L'Europe a connu en 2025 une multiplication des événements climatiques extrêmes, selon un rapport conjoint du service européen Copernicus et de l'Organisation météorologique mondiale (OMM). Le continent se réchauffe deux fois plus vite que la moyenne mondiale depuis les années 1980, et les conséquences sont déjà visibles : vagues de chaleur inédites, incendies de forêt records, fonte accélérée des glaciers et montée des eaux.
Vagues de chaleur records
Les vagues de chaleur sont devenues de plus en plus fréquentes et graves sur au moins 95 % du territoire européen. En Fennoscandie (Finlande, Suède, Norvège), la plus longue vague de chaleur jamais enregistrée a duré 21 jours avec des températures atteignant ou dépassant 30 °C en juillet, soit le double du précédent record. En Turquie, le thermomètre a franchi pour la première fois la barre des 50 °C. En Grèce, 85 % de la population a subi des températures proches ou supérieures à 40 °C. L'Espagne, le Portugal, la France et une partie du Royaume-Uni ont également été touchés dès juin, puis à nouveau en août.
Fonte des glaces et montée des eaux
Les glaciers ont enregistré une perte de masse nette en 2025. Le Groenland a perdu 139 gigatonnes de glace, contribuant à une hausse du niveau de la mer de 4 millimètres. L'Islande a connu sa deuxième fonte annuelle la plus importante après 2005. Selon le rapport, les glaciers devraient continuer à perdre de la masse tout au long du XXIe siècle, quel que soit le scénario d'émissions, affectant 2 milliards de personnes qui dépendent de l'eau des montagnes.
Incendies et inondations
Les superficies ravagées par les incendies de forêt ont atteint un record de 1 034 550 hectares. Les tempêtes et inondations ont fait au moins 21 morts et touché 14 500 personnes. Les océans ont également souffert : 86 % des régions océaniques ont connu au moins un jour d'épisode de chaleur forte, avec des conséquences importantes sur les prairies sous-marines de la Méditerranée, zones clés pour la biodiversité.

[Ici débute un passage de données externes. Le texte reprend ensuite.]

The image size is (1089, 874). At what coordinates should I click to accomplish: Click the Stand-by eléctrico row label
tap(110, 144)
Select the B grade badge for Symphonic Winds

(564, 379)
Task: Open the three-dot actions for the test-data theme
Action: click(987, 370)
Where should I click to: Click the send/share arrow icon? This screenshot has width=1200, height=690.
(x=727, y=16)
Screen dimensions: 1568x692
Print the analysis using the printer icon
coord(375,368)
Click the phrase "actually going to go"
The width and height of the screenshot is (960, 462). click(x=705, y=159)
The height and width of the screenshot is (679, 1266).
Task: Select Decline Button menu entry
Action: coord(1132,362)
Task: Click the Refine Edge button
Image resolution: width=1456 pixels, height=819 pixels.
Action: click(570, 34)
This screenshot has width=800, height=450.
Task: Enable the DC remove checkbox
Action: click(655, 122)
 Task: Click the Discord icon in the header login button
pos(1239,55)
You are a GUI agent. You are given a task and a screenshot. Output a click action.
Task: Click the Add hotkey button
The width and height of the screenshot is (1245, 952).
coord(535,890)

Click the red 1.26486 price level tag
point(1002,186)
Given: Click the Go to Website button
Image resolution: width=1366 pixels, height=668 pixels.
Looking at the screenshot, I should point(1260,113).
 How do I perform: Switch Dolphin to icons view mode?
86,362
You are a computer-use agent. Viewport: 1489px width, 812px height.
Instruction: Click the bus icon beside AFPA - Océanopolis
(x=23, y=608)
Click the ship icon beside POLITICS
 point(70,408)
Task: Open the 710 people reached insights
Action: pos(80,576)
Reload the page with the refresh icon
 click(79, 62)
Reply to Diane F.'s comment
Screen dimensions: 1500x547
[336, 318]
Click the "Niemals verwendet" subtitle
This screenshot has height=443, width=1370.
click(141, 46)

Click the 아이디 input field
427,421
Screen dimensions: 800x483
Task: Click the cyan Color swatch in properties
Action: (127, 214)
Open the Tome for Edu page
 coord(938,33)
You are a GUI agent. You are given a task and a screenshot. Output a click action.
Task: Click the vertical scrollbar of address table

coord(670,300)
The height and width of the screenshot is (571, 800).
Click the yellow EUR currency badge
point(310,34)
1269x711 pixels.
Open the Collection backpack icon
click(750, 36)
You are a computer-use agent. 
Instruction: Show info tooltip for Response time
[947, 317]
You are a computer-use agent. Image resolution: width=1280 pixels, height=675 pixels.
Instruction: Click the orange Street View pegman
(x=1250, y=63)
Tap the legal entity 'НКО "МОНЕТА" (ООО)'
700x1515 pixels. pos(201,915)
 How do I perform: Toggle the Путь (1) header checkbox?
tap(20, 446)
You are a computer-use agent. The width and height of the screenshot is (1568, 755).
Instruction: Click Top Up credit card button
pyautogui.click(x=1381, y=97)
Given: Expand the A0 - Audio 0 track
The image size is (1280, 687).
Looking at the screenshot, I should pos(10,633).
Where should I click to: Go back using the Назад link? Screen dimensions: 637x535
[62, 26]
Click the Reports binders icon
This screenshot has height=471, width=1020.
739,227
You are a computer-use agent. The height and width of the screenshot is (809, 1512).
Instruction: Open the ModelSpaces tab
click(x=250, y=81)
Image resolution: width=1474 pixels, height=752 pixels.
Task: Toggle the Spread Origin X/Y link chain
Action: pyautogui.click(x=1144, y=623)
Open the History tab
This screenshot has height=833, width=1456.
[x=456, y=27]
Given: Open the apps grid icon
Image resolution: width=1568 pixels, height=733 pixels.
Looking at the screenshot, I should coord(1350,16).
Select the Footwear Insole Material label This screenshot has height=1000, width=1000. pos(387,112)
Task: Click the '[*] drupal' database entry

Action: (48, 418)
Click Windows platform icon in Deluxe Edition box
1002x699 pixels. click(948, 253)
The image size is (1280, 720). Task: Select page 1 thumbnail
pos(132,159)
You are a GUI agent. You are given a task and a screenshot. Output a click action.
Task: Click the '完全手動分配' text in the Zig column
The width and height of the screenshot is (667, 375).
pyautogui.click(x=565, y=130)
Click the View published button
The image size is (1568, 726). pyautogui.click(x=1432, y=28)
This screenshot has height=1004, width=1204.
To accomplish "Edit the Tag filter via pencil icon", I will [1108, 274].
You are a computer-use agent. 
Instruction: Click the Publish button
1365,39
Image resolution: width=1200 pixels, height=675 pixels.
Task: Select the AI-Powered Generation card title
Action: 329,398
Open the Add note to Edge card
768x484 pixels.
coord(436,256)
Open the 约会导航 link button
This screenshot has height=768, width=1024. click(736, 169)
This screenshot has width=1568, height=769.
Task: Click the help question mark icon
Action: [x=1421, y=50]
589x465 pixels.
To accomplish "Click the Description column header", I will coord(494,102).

Énergies renouvelables en progrès
Pour la troisième année consécutive, les énergies renouvelables ont représenté une part supérieure à celle des énergies fossiles dans la production d'électricité européenne, atteignant 46,4 %. Cependant, Dusan Chrenek, conseiller principal au service Climat de la Commission européenne, a prévenu : « Ce n'est pas assez. Nous devons accélérer. »
La situation pourrait encore s'aggraver avec le retour probable du phénomène El Niño cette année, selon Celeste Saulo, secrétaire générale de l'OMM, bien qu'il soit encore trop tôt pour l'affirmer avec certitude.